EXERCISE OBJECTIVE:
A word-for-word reproduction of the listing is required.

MATERIAL PROVIDED:
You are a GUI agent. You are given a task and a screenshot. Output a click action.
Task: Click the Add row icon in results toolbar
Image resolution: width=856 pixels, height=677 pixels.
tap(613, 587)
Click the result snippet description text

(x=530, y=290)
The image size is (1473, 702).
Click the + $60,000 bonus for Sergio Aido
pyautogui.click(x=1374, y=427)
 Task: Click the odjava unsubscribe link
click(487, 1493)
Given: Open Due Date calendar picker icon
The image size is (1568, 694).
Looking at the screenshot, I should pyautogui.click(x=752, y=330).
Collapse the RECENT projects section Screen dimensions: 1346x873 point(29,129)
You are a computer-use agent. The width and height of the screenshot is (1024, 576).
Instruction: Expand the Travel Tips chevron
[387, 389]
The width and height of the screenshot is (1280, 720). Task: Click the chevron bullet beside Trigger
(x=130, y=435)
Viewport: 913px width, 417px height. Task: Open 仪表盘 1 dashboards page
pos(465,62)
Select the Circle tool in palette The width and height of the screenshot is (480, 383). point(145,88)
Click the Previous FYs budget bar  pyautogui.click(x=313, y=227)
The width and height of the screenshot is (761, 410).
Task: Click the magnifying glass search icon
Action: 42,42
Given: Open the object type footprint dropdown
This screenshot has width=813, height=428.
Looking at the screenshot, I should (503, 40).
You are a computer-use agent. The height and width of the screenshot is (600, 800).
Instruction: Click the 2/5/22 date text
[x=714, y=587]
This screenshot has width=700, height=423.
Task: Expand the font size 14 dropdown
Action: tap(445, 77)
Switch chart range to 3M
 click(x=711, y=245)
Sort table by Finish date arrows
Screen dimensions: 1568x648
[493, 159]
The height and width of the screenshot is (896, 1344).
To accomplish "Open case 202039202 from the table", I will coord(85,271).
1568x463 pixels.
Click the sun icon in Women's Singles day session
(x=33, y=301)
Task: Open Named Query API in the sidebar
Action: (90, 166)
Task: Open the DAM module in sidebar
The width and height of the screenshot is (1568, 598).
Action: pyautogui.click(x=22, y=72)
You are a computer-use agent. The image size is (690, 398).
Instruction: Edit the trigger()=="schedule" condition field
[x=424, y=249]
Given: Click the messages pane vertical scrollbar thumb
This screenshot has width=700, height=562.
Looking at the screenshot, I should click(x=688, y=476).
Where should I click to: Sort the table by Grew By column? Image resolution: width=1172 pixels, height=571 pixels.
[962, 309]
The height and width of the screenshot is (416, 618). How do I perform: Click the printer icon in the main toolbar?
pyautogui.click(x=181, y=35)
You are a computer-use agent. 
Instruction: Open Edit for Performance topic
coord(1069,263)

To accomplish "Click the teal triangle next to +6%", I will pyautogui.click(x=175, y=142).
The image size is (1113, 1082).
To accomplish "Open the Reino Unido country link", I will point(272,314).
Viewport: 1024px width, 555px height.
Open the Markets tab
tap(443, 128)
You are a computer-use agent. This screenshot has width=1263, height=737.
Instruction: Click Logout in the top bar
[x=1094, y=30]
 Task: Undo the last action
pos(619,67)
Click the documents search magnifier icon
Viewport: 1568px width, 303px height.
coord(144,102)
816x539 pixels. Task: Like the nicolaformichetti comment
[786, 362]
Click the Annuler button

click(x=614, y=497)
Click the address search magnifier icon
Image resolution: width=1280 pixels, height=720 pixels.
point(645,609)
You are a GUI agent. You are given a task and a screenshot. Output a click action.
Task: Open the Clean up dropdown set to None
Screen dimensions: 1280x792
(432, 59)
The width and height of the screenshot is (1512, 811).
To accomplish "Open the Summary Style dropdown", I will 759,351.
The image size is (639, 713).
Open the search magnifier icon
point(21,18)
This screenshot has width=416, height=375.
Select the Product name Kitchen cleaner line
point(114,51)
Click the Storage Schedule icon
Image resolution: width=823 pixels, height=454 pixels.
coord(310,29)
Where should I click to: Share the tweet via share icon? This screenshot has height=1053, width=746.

YOUR RESPONSE:
You are a GUI agent. You are given a task and a screenshot. Output a click action.
Task: Click the Add row icon in results toolbar
Image resolution: width=856 pixels, height=677 pixels.
tap(613, 587)
Click the result snippet description text

(x=530, y=290)
The image size is (1473, 702).
Click the + $60,000 bonus for Sergio Aido
pyautogui.click(x=1374, y=427)
 Task: Click the odjava unsubscribe link
click(487, 1493)
Given: Open Due Date calendar picker icon
The image size is (1568, 694).
Looking at the screenshot, I should pyautogui.click(x=752, y=330).
Collapse the RECENT projects section Screen dimensions: 1346x873 point(29,129)
You are a computer-use agent. The width and height of the screenshot is (1024, 576).
Instruction: Expand the Travel Tips chevron
[387, 389]
The width and height of the screenshot is (1280, 720). Task: Click the chevron bullet beside Trigger
(x=130, y=435)
Viewport: 913px width, 417px height. Task: Open 仪表盘 1 dashboards page
pos(465,62)
Select the Circle tool in palette The width and height of the screenshot is (480, 383). point(145,88)
Click the Previous FYs budget bar  pyautogui.click(x=313, y=227)
The width and height of the screenshot is (761, 410).
Task: Click the magnifying glass search icon
Action: 42,42
Given: Open the object type footprint dropdown
This screenshot has width=813, height=428.
Looking at the screenshot, I should (503, 40).
You are a computer-use agent. The height and width of the screenshot is (600, 800).
Instruction: Click the 2/5/22 date text
[x=714, y=587]
This screenshot has width=700, height=423.
Task: Expand the font size 14 dropdown
Action: tap(445, 77)
Switch chart range to 3M
 click(x=711, y=245)
Sort table by Finish date arrows
Screen dimensions: 1568x648
[493, 159]
The height and width of the screenshot is (896, 1344).
To accomplish "Open case 202039202 from the table", I will coord(85,271).
1568x463 pixels.
Click the sun icon in Women's Singles day session
(x=33, y=301)
Task: Open Named Query API in the sidebar
Action: (90, 166)
Task: Open the DAM module in sidebar
The width and height of the screenshot is (1568, 598).
Action: pyautogui.click(x=22, y=72)
You are a computer-use agent. The image size is (690, 398).
Instruction: Edit the trigger()=="schedule" condition field
[x=424, y=249]
Given: Click the messages pane vertical scrollbar thumb
This screenshot has width=700, height=562.
Looking at the screenshot, I should click(x=688, y=476).
Where should I click to: Sort the table by Grew By column? Image resolution: width=1172 pixels, height=571 pixels.
[962, 309]
The height and width of the screenshot is (416, 618). How do I perform: Click the printer icon in the main toolbar?
pyautogui.click(x=181, y=35)
You are a computer-use agent. 
Instruction: Open Edit for Performance topic
coord(1069,263)

To accomplish "Click the teal triangle next to +6%", I will pyautogui.click(x=175, y=142).
The image size is (1113, 1082).
To accomplish "Open the Reino Unido country link", I will point(272,314).
Viewport: 1024px width, 555px height.
Open the Markets tab
tap(443, 128)
You are a computer-use agent. This screenshot has width=1263, height=737.
Instruction: Click Logout in the top bar
[x=1094, y=30]
 Task: Undo the last action
pos(619,67)
Click the documents search magnifier icon
Viewport: 1568px width, 303px height.
coord(144,102)
816x539 pixels. Task: Like the nicolaformichetti comment
[786, 362]
Click the Annuler button

click(x=614, y=497)
Click the address search magnifier icon
Image resolution: width=1280 pixels, height=720 pixels.
point(645,609)
You are a GUI agent. You are given a task and a screenshot. Output a click action.
Task: Open the Clean up dropdown set to None
Screen dimensions: 1280x792
(432, 59)
The width and height of the screenshot is (1512, 811).
To accomplish "Open the Summary Style dropdown", I will 759,351.
The image size is (639, 713).
Open the search magnifier icon
point(21,18)
This screenshot has width=416, height=375.
Select the Product name Kitchen cleaner line
point(114,51)
Click the Storage Schedule icon
Image resolution: width=823 pixels, height=454 pixels.
coord(310,29)
Where should I click to: Share the tweet via share icon? This screenshot has height=1053, width=746.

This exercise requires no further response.